Job
Update the lines starting at the one containing "At what coordinates" and ending at the one containing "click(83, 1528)" by replacing "Home" with "Insert" and leaving everything else unchanged. Return only those lines, and omit the pictures.

Data excerpts

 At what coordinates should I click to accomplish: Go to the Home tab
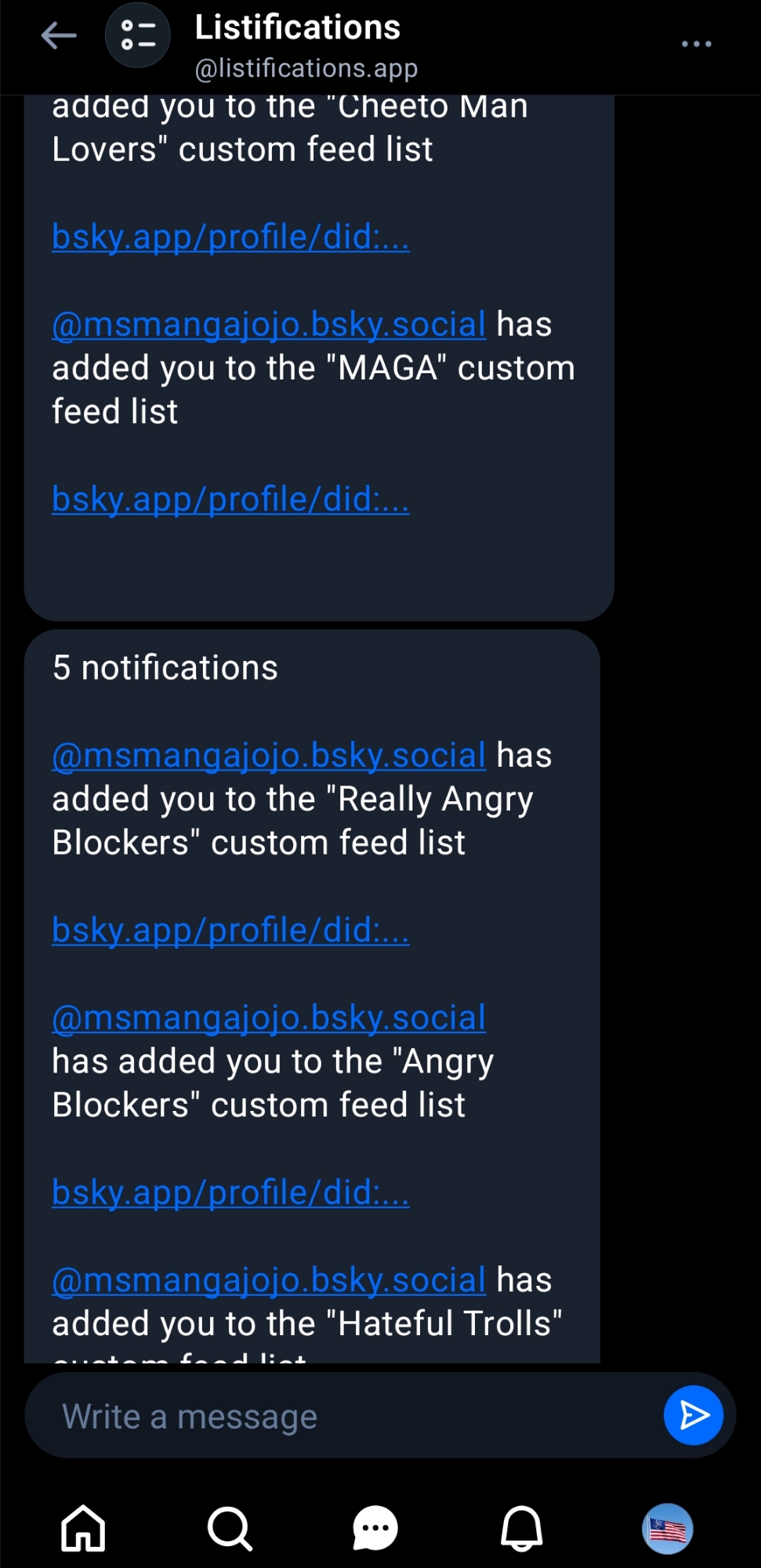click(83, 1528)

==

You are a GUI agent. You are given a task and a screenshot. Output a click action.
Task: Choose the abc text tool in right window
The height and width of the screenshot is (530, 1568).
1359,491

In response
 At what coordinates should I click to accomplish: Go to the Insert tab
click(83, 1528)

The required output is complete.